• Exercise description: How many lines in the rows below contain the string "chip"? Reply with the number alone.
#### Available records ####
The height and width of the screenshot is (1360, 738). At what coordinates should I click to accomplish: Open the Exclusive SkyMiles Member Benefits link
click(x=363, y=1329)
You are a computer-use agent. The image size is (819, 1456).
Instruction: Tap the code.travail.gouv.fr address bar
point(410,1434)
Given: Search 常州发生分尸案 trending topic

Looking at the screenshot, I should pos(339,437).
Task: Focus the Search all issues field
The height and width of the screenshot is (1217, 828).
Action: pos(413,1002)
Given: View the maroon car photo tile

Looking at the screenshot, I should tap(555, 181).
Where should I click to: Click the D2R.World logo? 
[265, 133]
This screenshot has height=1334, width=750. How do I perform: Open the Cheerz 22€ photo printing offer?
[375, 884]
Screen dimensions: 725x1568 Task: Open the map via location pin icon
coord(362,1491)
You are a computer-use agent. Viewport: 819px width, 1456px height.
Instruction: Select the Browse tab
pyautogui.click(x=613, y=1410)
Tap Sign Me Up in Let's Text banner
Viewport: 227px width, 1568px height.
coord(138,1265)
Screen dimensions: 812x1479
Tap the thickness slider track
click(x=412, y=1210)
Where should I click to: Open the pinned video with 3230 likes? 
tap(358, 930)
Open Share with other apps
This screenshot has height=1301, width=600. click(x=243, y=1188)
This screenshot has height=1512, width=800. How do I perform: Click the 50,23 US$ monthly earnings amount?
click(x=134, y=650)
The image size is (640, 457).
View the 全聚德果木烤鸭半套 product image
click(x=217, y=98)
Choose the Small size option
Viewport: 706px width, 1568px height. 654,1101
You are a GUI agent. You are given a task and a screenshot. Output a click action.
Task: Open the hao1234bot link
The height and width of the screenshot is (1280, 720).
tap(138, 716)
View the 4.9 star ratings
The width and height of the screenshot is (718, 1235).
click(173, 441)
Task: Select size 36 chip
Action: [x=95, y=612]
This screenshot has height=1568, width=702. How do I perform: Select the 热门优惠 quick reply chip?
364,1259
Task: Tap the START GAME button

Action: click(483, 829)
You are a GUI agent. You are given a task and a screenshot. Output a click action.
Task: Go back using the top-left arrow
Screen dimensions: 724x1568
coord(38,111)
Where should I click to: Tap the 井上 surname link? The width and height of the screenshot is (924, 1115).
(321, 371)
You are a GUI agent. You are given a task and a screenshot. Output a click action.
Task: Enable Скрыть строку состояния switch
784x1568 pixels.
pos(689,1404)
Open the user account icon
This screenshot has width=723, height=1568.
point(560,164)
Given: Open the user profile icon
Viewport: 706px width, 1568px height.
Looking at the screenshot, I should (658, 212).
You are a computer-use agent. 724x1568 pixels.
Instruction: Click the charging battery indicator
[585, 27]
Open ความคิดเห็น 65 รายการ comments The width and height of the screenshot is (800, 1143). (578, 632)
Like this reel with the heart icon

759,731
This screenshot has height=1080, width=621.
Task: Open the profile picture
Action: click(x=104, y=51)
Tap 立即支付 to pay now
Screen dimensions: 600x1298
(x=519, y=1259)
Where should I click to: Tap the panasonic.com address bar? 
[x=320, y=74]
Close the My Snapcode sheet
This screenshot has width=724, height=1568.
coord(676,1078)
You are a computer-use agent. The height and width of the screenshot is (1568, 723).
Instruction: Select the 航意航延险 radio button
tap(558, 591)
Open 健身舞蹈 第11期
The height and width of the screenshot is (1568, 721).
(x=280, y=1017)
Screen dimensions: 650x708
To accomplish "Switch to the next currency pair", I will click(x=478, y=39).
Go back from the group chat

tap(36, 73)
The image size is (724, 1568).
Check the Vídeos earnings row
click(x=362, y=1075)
####
• The answer: 2